I have been using Python 2.7 for some time now and have recently switched to Python 3. I have already updated my code on some points, but the problem I currently have deludes me. What I am trying to do is to load a dataset using np.loadtxt. Because this data also contains strings I am importing the full array as a string. I want to do type conversions after to convert some entries to float. This fails miserably and I do not understand why. All I see is that in Python 3 all strings get the prefix 'b' and I have the feeling this has something to do with this, but I cannot find a concise answer. Code and error below.
filename = 'train.csv'
raw_data = open(filename, 'rb')
data = np.loadtxt(raw_data, delimiter=",", dtype = 'str')
dataset = data[1:,1:]
print(dataset)
original_data = dataset
test = float(dataset[0,0])
print(test)
Result
[["b'60'" "b'RL'" "b'65'" ..., "b'WD'" "b'Normal'" "b'208500'"]

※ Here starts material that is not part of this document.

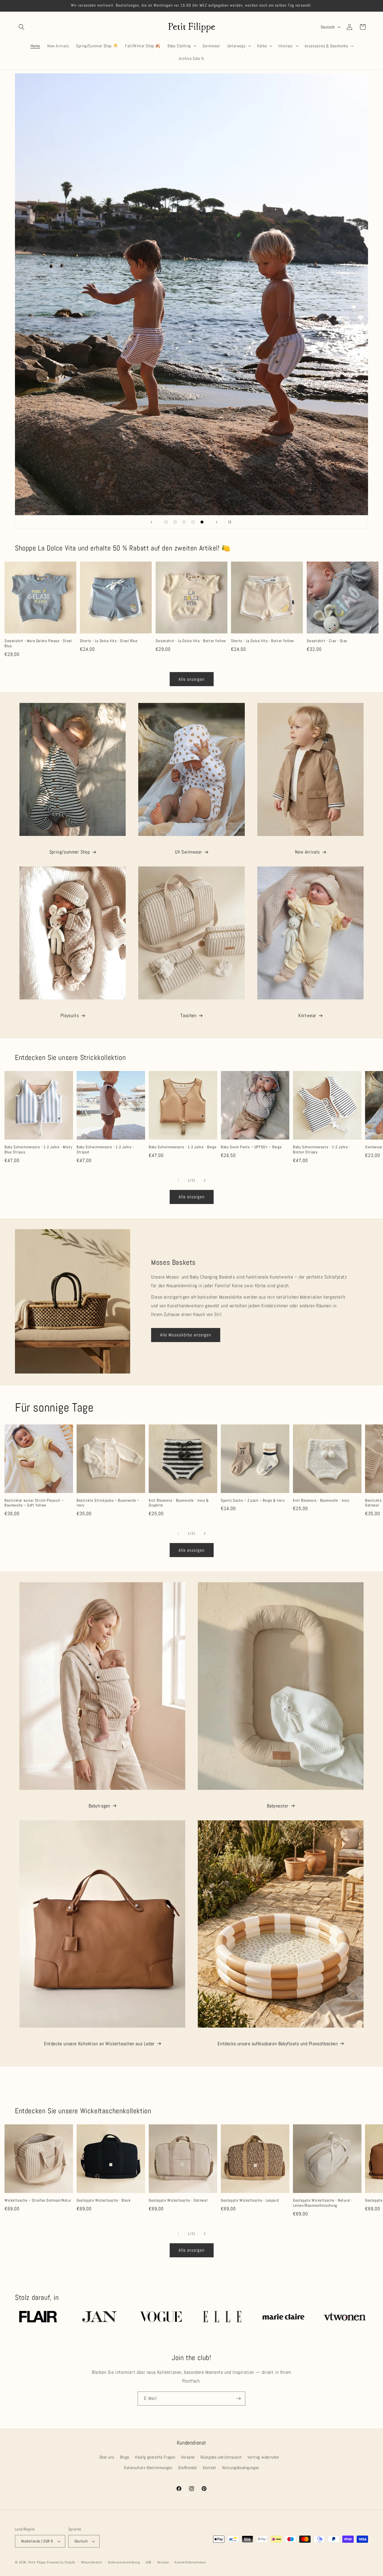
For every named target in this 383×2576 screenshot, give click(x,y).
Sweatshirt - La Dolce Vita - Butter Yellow (191, 641)
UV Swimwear (188, 852)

["b'20'" "b'RL'" "b'80'" ..., "b'WD'" "b'Normal'" "b'181500'"]
["b'60'" "b'RL'" "b'68'" ..., "b'WD'" "b'Normal'" "b'223500'"]
...,
["b'70'" "b'RL'" "b'66'" ..., "b'WD'" "b'Normal'" "b'266500'"]

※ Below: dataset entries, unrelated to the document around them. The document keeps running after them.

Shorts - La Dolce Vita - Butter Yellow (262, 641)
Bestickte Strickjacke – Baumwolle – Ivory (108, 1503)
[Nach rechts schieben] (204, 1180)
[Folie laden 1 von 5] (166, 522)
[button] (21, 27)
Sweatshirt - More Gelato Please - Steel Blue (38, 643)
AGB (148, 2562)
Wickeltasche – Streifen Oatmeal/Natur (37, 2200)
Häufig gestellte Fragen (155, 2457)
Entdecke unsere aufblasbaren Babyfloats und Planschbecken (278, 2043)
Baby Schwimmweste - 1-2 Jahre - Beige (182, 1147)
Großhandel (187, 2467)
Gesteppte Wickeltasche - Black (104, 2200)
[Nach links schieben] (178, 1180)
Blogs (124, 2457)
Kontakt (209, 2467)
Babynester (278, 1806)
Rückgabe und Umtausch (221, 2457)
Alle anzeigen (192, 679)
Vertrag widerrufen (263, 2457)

["b'20'" "b'RL'" "b'68'" ..., "b'WD'" "b'Normal'" "b'142125'"]
["b'20'" "b'RL'" "b'75'" ..., "b'WD'" "b'Normal'" "b'147500'"]]
---------------------------------------------------------------------------
ValueError Traceback (most recent call last)
<ipython-input-38-c154945cd6f1> in <module>()
5 print(dataset)
6 original_data = dataset
----> 7 test = float(dataset[0,0])
8 print(test)
ValueError: could not convert string to float: "b'60'"